- _Task to complete_: Every line of the records below that has the word "computer" should be copied.

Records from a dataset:
★ ★ ★ ★ ★ ★ ★
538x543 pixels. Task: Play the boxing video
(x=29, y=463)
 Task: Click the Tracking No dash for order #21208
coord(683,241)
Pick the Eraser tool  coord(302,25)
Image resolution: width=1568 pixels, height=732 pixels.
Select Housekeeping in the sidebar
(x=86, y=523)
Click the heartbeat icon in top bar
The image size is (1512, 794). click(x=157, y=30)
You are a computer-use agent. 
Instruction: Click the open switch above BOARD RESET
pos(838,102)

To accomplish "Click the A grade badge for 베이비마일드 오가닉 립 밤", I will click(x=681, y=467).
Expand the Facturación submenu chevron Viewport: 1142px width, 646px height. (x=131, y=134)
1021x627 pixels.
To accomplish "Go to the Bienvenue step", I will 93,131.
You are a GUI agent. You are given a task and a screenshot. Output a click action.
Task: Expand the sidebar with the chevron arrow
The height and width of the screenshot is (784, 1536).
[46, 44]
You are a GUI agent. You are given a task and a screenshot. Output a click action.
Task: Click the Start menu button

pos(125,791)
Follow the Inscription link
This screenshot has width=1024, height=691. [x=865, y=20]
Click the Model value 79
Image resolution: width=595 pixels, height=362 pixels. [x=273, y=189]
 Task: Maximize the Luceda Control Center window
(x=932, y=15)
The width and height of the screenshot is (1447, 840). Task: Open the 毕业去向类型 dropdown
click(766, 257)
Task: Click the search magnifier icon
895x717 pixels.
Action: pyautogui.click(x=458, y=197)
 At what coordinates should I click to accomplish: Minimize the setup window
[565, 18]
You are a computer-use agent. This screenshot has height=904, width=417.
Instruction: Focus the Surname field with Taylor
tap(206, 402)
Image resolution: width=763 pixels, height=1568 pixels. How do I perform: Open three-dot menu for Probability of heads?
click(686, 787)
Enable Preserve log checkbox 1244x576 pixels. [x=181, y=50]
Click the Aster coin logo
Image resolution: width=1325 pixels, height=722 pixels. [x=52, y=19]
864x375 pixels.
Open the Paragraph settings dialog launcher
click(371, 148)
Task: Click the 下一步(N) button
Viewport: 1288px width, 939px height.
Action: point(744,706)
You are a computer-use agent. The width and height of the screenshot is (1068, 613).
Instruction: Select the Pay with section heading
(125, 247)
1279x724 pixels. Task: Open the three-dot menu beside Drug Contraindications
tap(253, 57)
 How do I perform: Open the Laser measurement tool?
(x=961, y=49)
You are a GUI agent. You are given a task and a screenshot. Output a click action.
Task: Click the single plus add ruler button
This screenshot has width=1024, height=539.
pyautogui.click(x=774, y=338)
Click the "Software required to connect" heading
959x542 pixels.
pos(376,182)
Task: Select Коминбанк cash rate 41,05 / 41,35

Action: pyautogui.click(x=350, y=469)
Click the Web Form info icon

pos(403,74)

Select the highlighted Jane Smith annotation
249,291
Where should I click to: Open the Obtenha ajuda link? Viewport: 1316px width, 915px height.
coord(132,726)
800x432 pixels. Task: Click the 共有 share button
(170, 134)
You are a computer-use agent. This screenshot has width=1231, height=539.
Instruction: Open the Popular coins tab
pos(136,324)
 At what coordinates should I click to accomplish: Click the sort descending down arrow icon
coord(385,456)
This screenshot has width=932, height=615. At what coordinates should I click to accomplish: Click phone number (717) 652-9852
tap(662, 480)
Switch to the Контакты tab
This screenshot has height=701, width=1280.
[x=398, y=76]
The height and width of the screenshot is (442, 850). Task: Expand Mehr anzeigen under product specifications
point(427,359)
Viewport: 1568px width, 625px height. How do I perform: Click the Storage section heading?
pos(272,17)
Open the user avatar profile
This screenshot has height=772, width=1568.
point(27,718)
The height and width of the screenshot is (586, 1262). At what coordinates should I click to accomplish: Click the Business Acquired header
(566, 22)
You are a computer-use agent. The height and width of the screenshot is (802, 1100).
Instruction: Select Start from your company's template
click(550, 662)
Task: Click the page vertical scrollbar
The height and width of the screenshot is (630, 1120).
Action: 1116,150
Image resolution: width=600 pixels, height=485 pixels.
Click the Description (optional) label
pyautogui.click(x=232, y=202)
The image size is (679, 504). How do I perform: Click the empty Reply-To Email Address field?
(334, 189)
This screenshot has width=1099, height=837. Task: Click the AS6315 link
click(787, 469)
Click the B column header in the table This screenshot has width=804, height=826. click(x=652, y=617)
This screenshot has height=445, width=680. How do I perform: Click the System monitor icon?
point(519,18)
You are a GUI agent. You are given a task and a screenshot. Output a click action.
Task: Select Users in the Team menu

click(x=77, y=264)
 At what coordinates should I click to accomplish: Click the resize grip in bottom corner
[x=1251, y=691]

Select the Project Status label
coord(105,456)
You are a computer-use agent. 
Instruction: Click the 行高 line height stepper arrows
★ ★ ★ ★ ★ ★ ★
- _Result for this task_:
You are a computer-use agent. 
You are a computer-use agent. This screenshot has height=904, width=417.
You are a computer-use agent. The width and height of the screenshot is (1068, 613).
You are a computer-use agent. This screenshot has width=1231, height=539.
You are a computer-use agent. The height and width of the screenshot is (802, 1100).
You are a computer-use agent. 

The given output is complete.